Making the Classification Explanation Faithful to the Confidence Score
Abstract
Deep Neural Networks (DNNs) have revolutionized numerous industries, yet their decision-making processes remain largely opaque. Most existing explanation methods visualize the importance of image regions that influence a classifier's decisions, but they predominantly focus on identifying regions with positive contributions, often overlooking those with negative impacts. In this paper, we introduce a novel black-box explanation method, the Metropolis-Hastings Explainer (MHE), designed to provide confidence-faithful explanations.

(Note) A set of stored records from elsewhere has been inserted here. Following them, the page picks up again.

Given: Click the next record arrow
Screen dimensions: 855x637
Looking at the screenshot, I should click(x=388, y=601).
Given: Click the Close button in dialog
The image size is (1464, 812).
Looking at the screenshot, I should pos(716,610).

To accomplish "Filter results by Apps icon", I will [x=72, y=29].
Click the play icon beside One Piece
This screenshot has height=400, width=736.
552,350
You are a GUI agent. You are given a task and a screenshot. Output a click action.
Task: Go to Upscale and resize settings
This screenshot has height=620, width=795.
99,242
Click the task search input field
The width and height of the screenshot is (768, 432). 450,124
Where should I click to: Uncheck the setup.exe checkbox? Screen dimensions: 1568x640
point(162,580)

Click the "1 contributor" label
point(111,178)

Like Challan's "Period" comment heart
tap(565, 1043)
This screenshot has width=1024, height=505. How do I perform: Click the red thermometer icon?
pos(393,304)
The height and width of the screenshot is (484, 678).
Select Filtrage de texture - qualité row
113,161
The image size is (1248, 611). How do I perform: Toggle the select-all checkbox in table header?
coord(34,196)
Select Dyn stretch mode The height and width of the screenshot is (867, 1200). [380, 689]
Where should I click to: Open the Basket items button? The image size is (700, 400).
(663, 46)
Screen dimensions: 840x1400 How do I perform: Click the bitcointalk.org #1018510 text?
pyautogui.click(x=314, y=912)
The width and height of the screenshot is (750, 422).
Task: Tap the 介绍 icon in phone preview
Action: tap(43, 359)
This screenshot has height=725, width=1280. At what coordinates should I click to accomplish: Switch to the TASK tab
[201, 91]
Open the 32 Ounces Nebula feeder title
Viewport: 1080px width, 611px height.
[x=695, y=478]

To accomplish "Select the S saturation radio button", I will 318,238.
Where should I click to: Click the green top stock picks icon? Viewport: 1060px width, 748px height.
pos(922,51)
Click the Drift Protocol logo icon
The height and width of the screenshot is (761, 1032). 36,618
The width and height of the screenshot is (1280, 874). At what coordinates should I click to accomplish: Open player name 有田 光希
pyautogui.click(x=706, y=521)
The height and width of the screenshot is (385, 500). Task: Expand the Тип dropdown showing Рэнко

MHE enhances the fidelity of explanations by ensuring that the explained regions closely align with the original confidence score, sampling instances that best match the classifier’s confidence. Furthermore, MHE improves sampling efficiency by utilizing existing valid samples to explore more potential valid ones, reducing computational overhead. To enhance the clarity of explanations, MHE prioritizes valid samples with smaller areas when other factors are equal, thereby reducing the explanation area. Building upon the MHE framework, we propose two extensions: MHE-e, which focuses exclusively on regions with positive contributions, and MHE-pro, which refines explanation quality by integrating multi-scale information. MHE-pro progressively regions, optimizing both sampling efficiency and explanation quality. Experimental results demonstrate that MHE delivers superior and stable explanation quality across various models, including ResNet50, VGG16, ViT DINO, and CLIP, on datasets such as ImageNet, CUB-200-2011, and VOC2012, providing explanations that closely approximate the original classification confidence.